Vestibular Disorders & Rehabilitation
Dizziness; it can mean many different things to many different people. Is it light-headedness, floating, swaying, imbalance, rocking or spinning (better known as vertigo)? Your definition of dizziness can help your doctor and/or physiotherapist determine what the cause of it is. Causes are many, and may include, but are not limited to, medications, health conditions such as blood pressure issues, or vestibular system problems, which is your inner ear and part of your balance system. If you have checked in with your doctor and your health and medications check out, check in with your physiotherapist to see if it’s you’re inner ear causing your symptoms, we can fix it!
The vestibular system (your inner ear) is composed of fluid, semi-circular canals, crystals, and much more. Problems can arise from each of these structures. These are caused by ear infections, injuries, tumours, aging, head trauma, illness or disease, medication, blood flow problems or insidiously. People often present with dizziness and/or vertigo when the vestibular system is affected. The two most common vestibular disorders are benign paroxysmal positional vertigo (BPPV) and unilateral vestibular loss (UVL).
Benign Paroxysmal Positional Vertigo
BPPV is a common cause of vertigo (the sensation of you spinning, or the room spinning around you). The most common complaint of those with BPPV is vertigo as a result of by positional changes. This includes lying down to sleep at night, rolling in bed, bending forward to tie their shoelaces, or looking up. BPPV happens when crystals in the inner ear are ‘out of place’ and travelling through the canals. The causes of BPPV include head trauma, specific trauma to the vestibular apparatus (such as an inner ear infection), or insidiously (just because). Now, the good news: Your physiotherapist can complete a simple manoeuvre to treat BPPV is treatable in 1-3 sessions!
Unilateral Vestibular Loss
A unilateral vestibular loss (UVL) can also cause vertigo initially. However, other experiences include nausea and/or vomiting with any and all movements, and unsteadiness. It often comes on quickly and without warning, with severe symptoms lasting a few days. After the initial week, symptoms often settle down and for most people have no lasting symptoms as the brain compensates for these changes. Others, when the brain has poorly compensated, will continue to have mild symptoms, often including unsteadiness, dizziness, or a catching up sensation when turning the head. You can feel these symptoms when walking, going grocery shopping or in large crowds.

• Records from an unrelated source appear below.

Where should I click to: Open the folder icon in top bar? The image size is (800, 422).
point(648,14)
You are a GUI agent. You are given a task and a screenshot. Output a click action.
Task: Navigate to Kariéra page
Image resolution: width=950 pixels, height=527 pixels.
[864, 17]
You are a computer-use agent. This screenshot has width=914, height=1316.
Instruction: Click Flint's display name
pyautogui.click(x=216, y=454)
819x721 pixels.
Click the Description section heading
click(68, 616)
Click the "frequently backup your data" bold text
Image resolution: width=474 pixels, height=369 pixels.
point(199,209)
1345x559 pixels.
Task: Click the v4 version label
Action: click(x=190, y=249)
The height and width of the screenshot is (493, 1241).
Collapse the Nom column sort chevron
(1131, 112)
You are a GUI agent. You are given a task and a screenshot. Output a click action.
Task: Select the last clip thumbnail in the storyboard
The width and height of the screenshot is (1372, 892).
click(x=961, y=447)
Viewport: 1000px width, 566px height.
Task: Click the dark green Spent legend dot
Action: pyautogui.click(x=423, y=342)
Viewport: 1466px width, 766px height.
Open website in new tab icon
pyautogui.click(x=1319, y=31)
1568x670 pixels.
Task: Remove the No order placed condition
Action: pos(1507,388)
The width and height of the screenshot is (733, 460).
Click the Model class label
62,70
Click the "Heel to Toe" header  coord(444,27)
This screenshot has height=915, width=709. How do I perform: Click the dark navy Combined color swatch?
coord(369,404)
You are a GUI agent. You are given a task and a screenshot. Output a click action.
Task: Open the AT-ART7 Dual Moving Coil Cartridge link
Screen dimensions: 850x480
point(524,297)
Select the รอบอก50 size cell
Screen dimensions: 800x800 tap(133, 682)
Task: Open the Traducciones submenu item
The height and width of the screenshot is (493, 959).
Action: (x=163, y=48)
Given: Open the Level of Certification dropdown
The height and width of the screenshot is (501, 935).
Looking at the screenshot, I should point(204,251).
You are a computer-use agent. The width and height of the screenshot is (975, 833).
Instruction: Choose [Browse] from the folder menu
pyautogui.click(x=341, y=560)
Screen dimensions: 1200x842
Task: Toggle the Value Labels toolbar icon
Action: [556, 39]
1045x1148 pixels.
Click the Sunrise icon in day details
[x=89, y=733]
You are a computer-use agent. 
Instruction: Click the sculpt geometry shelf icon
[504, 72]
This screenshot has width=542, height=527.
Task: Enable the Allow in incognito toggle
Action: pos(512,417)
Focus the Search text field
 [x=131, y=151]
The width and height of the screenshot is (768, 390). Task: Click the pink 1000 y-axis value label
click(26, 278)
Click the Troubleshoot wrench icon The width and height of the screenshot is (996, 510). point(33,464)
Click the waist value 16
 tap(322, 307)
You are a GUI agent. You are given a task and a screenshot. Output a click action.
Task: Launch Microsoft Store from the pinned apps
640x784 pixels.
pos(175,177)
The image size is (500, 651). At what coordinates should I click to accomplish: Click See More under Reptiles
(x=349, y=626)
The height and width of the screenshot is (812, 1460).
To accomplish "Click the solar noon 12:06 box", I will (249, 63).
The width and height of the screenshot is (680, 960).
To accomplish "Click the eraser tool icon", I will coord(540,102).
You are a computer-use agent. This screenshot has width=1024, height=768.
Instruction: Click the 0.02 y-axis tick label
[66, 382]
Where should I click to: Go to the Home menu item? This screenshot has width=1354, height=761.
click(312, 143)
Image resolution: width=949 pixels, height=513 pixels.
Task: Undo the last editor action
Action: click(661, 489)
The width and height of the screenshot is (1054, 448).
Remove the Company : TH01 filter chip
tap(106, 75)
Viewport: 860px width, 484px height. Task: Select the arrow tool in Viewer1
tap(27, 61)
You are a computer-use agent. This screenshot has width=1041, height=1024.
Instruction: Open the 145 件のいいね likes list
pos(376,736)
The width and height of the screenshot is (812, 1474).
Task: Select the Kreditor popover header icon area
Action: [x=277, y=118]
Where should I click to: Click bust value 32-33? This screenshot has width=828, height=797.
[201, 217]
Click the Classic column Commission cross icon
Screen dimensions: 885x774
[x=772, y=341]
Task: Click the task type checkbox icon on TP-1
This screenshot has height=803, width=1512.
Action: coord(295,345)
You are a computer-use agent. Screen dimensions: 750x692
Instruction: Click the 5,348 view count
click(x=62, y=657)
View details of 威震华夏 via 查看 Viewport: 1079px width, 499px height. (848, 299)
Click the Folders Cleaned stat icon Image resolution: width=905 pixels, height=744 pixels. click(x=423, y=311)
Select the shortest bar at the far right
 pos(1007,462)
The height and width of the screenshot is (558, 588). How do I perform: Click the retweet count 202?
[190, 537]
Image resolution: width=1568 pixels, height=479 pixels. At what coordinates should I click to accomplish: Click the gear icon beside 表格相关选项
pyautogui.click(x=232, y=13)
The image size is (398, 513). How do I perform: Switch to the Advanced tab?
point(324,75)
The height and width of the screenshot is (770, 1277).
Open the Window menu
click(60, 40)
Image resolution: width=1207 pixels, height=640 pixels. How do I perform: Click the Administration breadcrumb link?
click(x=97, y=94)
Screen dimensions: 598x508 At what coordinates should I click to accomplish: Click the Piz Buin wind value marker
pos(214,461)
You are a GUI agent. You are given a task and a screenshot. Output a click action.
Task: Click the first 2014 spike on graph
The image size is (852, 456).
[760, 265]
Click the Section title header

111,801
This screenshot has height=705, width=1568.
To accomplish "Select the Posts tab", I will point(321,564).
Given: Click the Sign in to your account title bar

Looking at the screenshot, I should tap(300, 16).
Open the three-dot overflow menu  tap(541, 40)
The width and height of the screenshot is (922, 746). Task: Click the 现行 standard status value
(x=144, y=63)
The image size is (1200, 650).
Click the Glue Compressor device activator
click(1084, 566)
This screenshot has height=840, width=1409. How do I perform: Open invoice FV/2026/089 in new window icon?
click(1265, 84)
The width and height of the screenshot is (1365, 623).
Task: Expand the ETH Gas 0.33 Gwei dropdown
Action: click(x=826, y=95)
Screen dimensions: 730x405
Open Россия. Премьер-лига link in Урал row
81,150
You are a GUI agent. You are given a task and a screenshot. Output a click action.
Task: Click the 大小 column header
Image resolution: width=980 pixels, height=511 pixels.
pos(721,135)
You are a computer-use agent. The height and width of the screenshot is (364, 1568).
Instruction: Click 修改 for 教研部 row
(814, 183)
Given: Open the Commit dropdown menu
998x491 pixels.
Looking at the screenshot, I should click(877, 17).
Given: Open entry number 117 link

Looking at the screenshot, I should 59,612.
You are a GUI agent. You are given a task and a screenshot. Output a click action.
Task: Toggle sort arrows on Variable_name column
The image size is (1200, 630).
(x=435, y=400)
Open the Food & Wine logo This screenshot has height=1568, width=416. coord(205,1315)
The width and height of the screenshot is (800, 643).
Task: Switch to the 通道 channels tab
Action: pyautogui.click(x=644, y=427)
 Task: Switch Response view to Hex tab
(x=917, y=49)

When symptoms persist beyond one week after the initial event, the brain needs help to compensate requiring specific exercises to aid in recovery.
In all cases of dizziness or vertigo, proper consultation is important to determine the exact cause of your symptoms. After ruling out specific medical issues or medication side effects, seeking out a trained physiotherapist with a background in vestibular rehabilitation may be your next step for assessment and treatment of your dizziness and vertigo. Your physiotherapist will complete an in-depth assessment to help determine the cause of your symptoms, and provide treatment and/or home exercises to reduce your symptoms.